Crowding thoughts of deadlines and commitments linger as you hop into your car, and then – “can I beat the clock to the day care before it closes?” and even more nerve-wracking – “will I make it to yoga tonight?” Rushing from home, yoga mat in hand, you arrive just as class begins. Kicking your shoes to the corner, panting, you race to an empty spot, search for the elastic to tie back your hair, and unfurl your mat like a sail of a ship on a windy day – breathless, you plop down.
“Welcome,” says your yoga teacher. “Take a seat, close your eyes, and turn inside to your breath. Release everything now that is blocking you from being here. With every inhale, feel the buoyancy inside. With every exhale, soften your skin. With these breaths, we open to something bigger.”
“WHAT?” you think, still breathing heavily, muscles tense – “What’s bigger? How can I do that?”
In many styles of yoga, class begins with a focus on the breath. Most utilize breath work at the beginning or end of a physical practice while some styles concentrate entirely on the breath during a flowing asana class. Prana is a Sanskrit word that means ‘life force’ – the force that sustains everything from the sun that feeds our Earth to the food that feeds our body. Our connection to Prana is the breath, the link from the outside in. Prana unites your energy to a higher Universal energy. The breath is a thread, and Prana weaves these threads together to form the tapestry of all the threads of you – mind, body, and spirit.
Rushing into class brings with you a scattered and frazzled energy. Beginning a yoga practice with a focus on the breath allows you to slow down, calm your mind, become centered, and refocus your energy toward your practice. The out breath – connected to your sympathetic nervous system – releases anxiety and stress, and reduces muscular tension. You feel calm and supported when you exhale. Breath encourages balanced effort between the mind and the body. The breath integrates every level of your being.
Breathing effectively during a yoga class can be challenging, especially if you are new to yoga – even the seated posture at the start of class can be uncomfortable! Practice deep breathing on your own, then integrate it into your yoga class. Here’s how:
Step 1: Sit comfortably, cross-legged, or lie on the floor. Notice the movements of your natural breath. With a hand on your lower abdomen, feel how your low belly rises and falls with the breath, like waves. Deepen your inhalation to send your breath fully into this space for 5-10 more breaths.
Step 2: Next, place your hand a little above your navel and breathe into the area under your rib cage. Notice how your ribs expand upward into your hand. Send your breath to the side and back of your ribs as well. Keep the breath just in the rib cage for another 5-10 breaths.
Step 3: Place your hand on your chest. Direct your breath just to the space under your collarbone (clavicle) for 5-10 breaths. You’ll feel your collarbone widen and rise.

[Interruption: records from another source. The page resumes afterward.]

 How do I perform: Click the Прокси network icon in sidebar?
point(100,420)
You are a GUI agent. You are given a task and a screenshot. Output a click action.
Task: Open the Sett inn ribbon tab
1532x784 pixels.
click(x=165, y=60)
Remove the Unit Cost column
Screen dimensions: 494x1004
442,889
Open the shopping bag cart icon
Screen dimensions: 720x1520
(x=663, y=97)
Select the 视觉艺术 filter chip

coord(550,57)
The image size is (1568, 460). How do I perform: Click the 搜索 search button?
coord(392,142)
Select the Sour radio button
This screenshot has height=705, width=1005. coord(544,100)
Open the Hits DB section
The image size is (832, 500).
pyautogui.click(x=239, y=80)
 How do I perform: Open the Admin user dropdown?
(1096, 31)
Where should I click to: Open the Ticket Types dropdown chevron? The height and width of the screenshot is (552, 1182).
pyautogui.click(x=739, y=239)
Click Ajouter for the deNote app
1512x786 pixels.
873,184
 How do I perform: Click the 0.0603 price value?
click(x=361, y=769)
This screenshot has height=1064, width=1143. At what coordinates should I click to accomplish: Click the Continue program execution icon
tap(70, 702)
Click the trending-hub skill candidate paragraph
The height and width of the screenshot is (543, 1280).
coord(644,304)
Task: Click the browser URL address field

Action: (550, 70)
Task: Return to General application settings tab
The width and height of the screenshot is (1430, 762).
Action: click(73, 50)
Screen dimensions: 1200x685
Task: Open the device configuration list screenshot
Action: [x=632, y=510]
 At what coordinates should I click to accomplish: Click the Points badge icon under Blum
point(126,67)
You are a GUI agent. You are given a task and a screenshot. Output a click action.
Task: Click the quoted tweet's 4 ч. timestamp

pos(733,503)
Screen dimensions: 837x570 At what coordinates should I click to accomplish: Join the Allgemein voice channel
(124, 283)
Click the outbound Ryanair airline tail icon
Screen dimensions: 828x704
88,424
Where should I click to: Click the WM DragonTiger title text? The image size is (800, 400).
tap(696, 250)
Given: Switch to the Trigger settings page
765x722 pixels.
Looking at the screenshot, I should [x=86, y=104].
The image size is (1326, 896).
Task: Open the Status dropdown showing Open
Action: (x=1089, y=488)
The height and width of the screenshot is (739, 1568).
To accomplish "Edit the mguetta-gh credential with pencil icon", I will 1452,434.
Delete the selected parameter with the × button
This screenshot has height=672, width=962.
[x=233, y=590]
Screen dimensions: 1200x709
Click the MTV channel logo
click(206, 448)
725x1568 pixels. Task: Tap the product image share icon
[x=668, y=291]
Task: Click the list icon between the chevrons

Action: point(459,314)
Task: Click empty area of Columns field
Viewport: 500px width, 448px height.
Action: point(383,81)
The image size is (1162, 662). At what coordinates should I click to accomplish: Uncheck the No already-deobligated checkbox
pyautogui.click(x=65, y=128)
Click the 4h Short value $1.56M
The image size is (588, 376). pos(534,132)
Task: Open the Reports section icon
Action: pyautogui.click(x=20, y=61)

Step 4: For a complete breath, inhale a small breath first to fill the lower belly (use your diaphragm to pull the breath in deeply), then sip in breath into your rib cage, and finally, fill with a bit more breath under the collarbone. Exhale and release the breath first from the belly, then the rib cage, then the collarbone. Use your diaphragm to squeeze every bit of breath out.
Each part of the breath is independent of the others yet complete and whole as one breath. Breathe in this way 5-10 more times.
Initially, a complete breath feels halting, like it has separate parts. Over time, you can smooth it out so it pulses and ebbs like a wave.
Notice your natural breath. Pause and reflect on what and how you feel. Has the muscular tension faded? Is the tightness in your face and behind your eyes softer? Do you feel more relaxed and focused? Energized?
Mastering the technical aspects of yogic breathing takes patience. The rewards are immense – a yoga practice is complete when the mind is still and unwavering, even through the intensity of the physical practice. Integration on the mat allows an extension of these attributes to all areas in life – work, relationships, parenting. Another bonus – when relaxed and content, you sleep so good at night!